* Task:
In the text on Xanthoma Disseminatum below, roughly what share of patients have mucous membrane involvement?

* Document text:

March 17, 2012

| perri dermatology
Medically reviewed by Anthony J. Perri, M.D.

Xanthoma Disseminatum is a type of Non-X Histiocytosis that I occasionally encounter in both my The Woodlands dermatology and Conroe dermatology offices.  Clinically, Xanthoma Disseminatum appears as yellow/red/brown papules and nodules that can occur anywhere on the skin but are most prevalent in the folds and creases as well as the eyelids.  Over time, the papules and nodules become larger and can coalesce into larger plaques that encompass a significant body surface area.  Most commonly this skin disease occurs in children and young adults.  Approximately 50% of patients with Xanthoma Disseminatum have mucous membrane involvement.  The larynx and oropharynx can be involved leading to airway obstruction and difficulty breathing and talking.  The eyes can be involved as well leading to blindness.  In some instances the pituitary gland may be involved and up to 40% of patients with Xanthoma Disseminatum have diabetes insipidus.  Lipid levels are elevated in up to 20% of patients with Xanthoma Disseminatum.  Although this condition may spontaneously resolve, patients need close internal medicine surveillance and medicines such as cyclophosphamide have been successful in some patients.

* Dataset extract:
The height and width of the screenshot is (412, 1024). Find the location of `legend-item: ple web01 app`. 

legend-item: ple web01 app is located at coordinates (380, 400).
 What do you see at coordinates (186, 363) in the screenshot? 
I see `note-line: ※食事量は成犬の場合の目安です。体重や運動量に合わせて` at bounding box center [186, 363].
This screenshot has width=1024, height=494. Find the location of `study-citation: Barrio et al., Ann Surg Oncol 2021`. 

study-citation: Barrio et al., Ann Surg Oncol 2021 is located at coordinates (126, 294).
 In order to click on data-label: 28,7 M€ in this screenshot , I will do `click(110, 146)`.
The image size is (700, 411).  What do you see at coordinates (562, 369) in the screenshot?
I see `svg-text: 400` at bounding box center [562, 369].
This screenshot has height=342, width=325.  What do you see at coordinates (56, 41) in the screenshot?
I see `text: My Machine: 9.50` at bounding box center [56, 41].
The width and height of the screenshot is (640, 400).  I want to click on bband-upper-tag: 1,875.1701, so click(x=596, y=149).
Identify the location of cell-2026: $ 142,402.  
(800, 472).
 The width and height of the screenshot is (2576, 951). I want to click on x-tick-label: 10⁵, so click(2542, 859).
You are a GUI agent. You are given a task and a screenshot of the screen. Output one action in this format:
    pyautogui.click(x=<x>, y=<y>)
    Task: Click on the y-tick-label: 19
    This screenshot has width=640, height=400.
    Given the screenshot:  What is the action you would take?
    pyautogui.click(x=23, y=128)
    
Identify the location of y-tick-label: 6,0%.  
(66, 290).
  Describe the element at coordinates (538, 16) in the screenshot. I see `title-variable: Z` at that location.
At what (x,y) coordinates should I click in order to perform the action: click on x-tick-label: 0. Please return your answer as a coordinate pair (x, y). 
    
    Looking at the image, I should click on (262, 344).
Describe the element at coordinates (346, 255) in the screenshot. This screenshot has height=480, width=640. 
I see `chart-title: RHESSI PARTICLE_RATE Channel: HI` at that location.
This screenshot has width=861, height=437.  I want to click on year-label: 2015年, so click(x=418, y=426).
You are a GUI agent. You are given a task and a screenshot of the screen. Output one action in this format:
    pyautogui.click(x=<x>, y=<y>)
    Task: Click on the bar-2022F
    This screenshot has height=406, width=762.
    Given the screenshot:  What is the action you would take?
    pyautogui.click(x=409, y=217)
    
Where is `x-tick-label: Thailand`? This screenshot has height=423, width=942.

* Answer space:
Approximately 50%